2015_NorwaySpruce (26)Contemporary usage of Norway spruce includes being a favorite choice for Christmas trees.  In London’s Trafalgar Square, there is an annual decorated Norway spruce, a thank you gift from the people of Oslo, Norway. This as remembrance for England providing safe exile for Norway’s king during the Second World War’s occupation of Norway by Germans.  In New York’s Rockefeller Center, the Christmas tree, next to the skating rink, almost always is Norway spruce, a tradition that goes back to the 1930’s. Other cities use these trees in their central squares at Christmas.

Norway spruce wood has long been a choice for soundboards in violins, cellos, guitars, pianos, and other instruments. Antonio Stradivari (1644-1737), renowned Italian violin-maker of the late 17th and early 18th centuries recognized this. The February 2009 issue of Arborist News reported, “…Stradivari… produced superior violins in part because of his use of Norway spruce (Picea abies)….Violins produced by this type of wood held a superior “modulus of elasticity,” or higher quality characteristics for resonance.”  Whether it was the Norway spruce’s superior modulus of elasticity, Stradivari’s skill, or perhaps both, Wikipedia reports that in 2007 a 1729 Stradivari violin sold for $2.7 million, in 2010, a 1697 Stradivari violin sold for $3.6 million, and in 2011 a 1721 Stradivari violin sold for 9.8 million pounds.

Norway spruce also provides some with a different value, the intangible, awe-inspiring value of longevity. In Sweden there is ‘Old Tjikko’, claimed by adherents as the world’s oldest tree. At 9,550 years-old, this is a true attention-getter.

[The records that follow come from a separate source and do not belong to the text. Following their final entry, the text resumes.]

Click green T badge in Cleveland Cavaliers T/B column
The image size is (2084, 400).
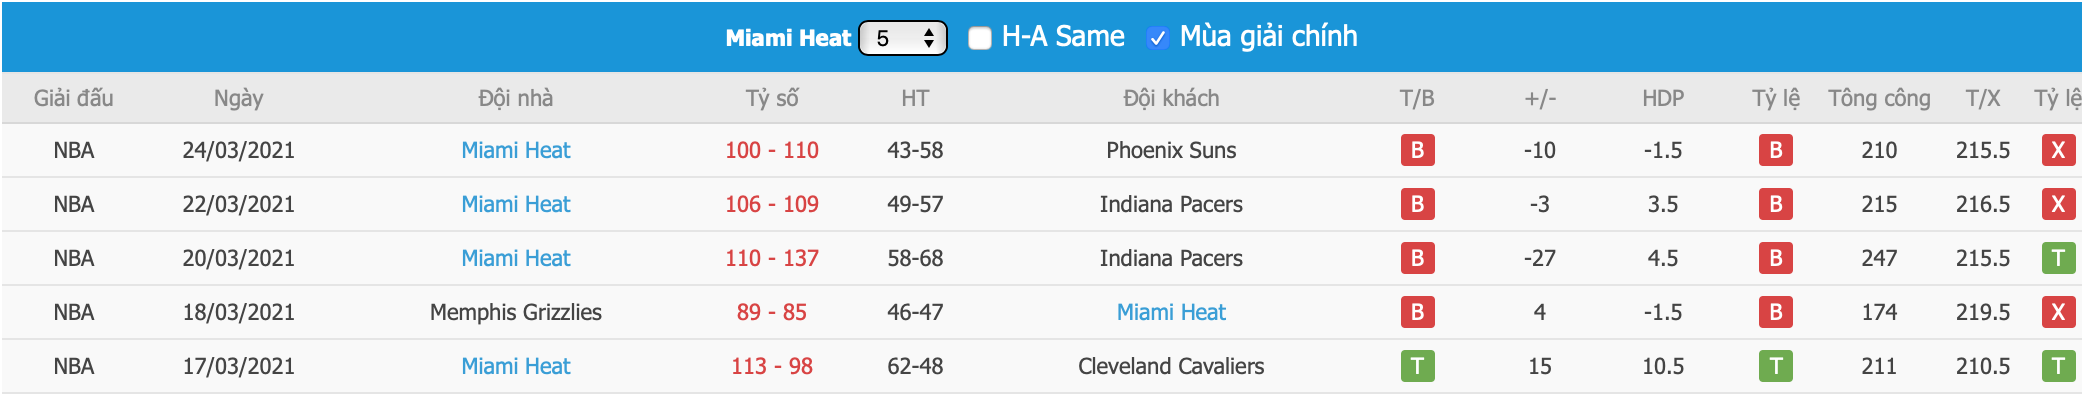coord(1417,366)
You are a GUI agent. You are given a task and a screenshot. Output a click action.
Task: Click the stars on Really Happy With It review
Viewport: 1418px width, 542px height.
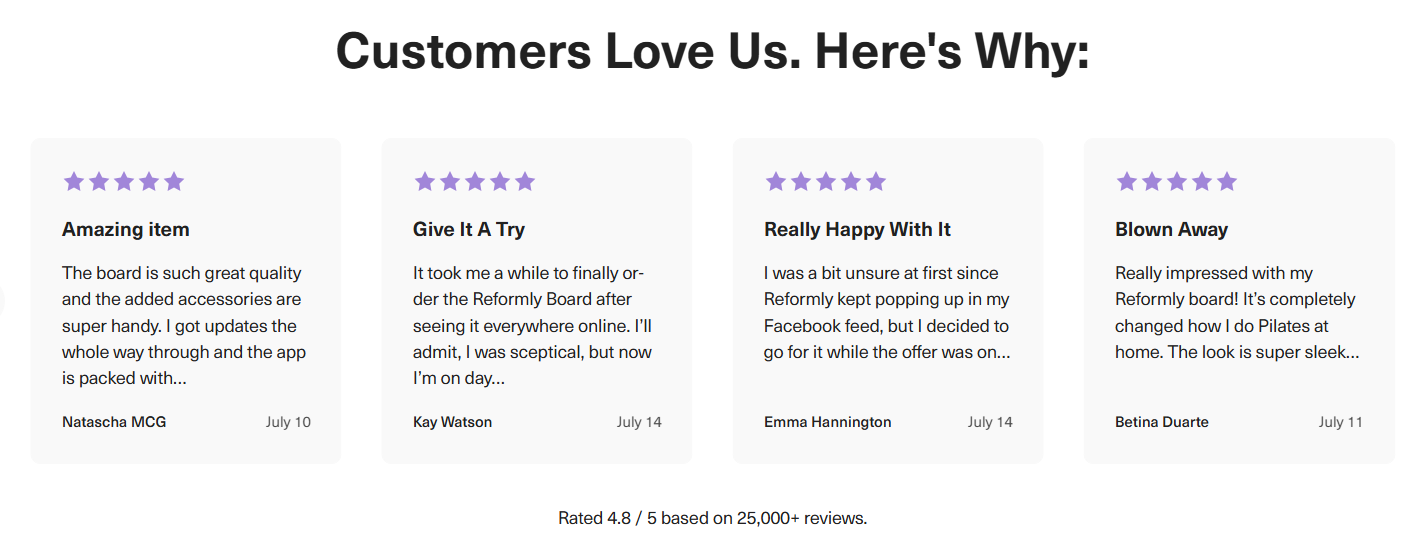(x=826, y=182)
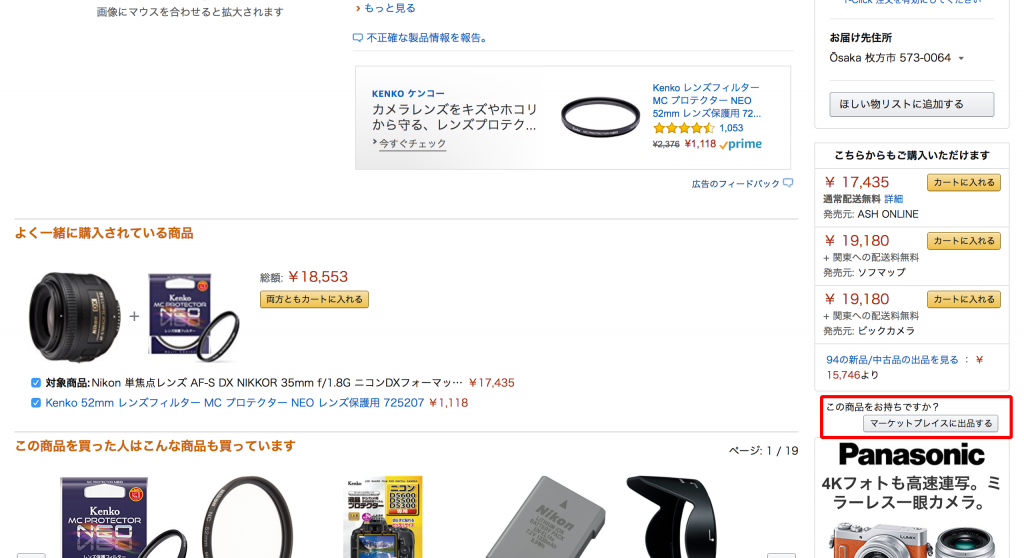
Task: Uncheck the Kenko 52mm lens filter checkbox
Action: pos(36,403)
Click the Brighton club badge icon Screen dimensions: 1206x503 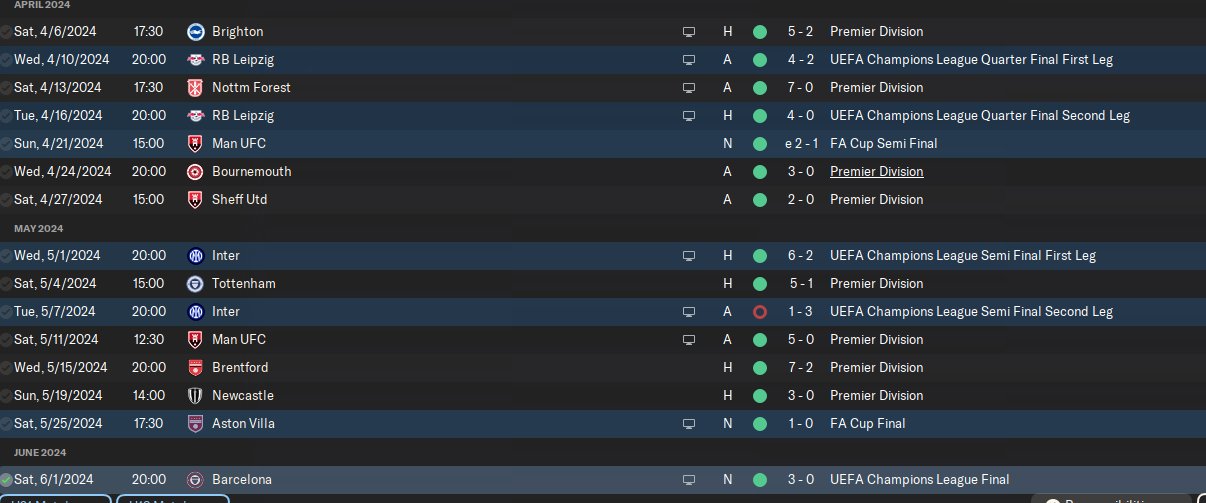[x=195, y=32]
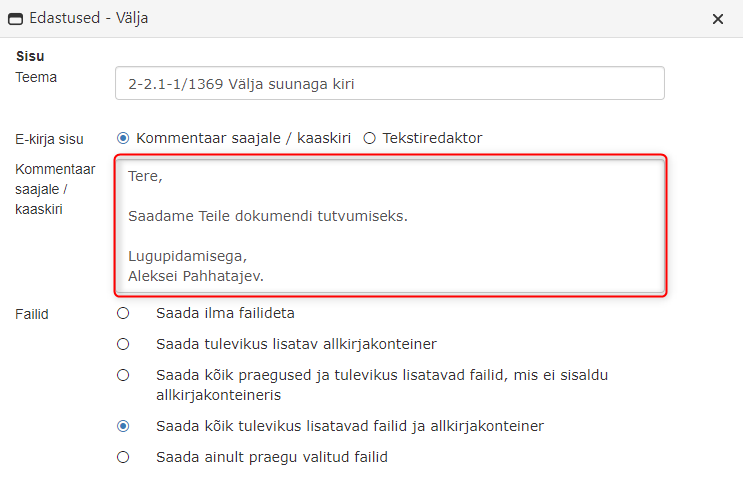Select radio Saada kõik tulevikus lisatavad failid
743x486 pixels.
tap(123, 426)
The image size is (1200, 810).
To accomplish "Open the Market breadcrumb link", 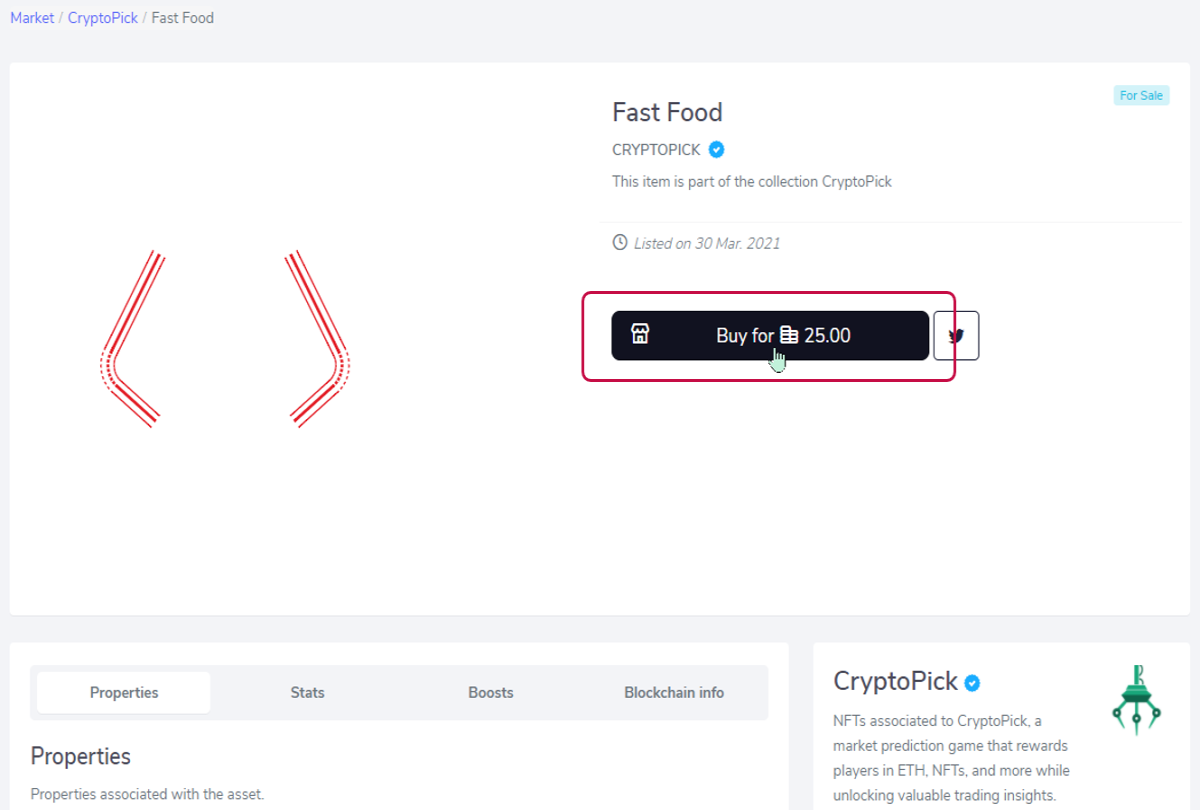I will pyautogui.click(x=32, y=18).
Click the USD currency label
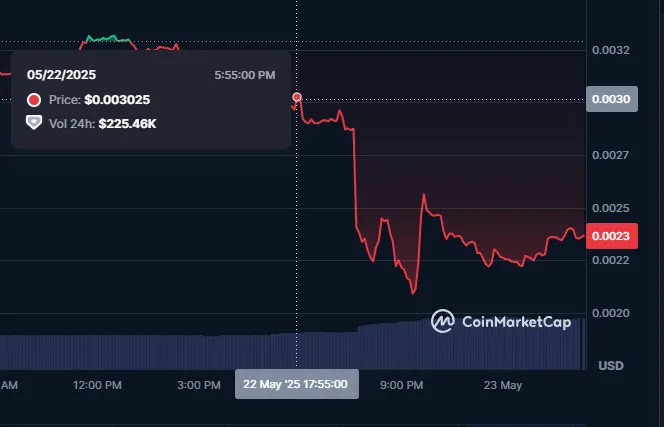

A clarifying explanation, this is an example of vegetative cloning of tree trunks upon part of an older root system.  Any individual trunk may live for hundreds of years, when it dies another trunk will grow from the same root system. This clonal Norway spruce’s root system has been carbon dated at 9,550 years.  This is in contrast to the bristlecone pine trees of the western United States where dendrochronology, the counting of tree rings, have found individual trees 5000-years-old.

On your next visit to Mount Auburn, feel free to ponder the tangible value, as well as the intangible value of our over 100 Norway spruce found throughout our landscape.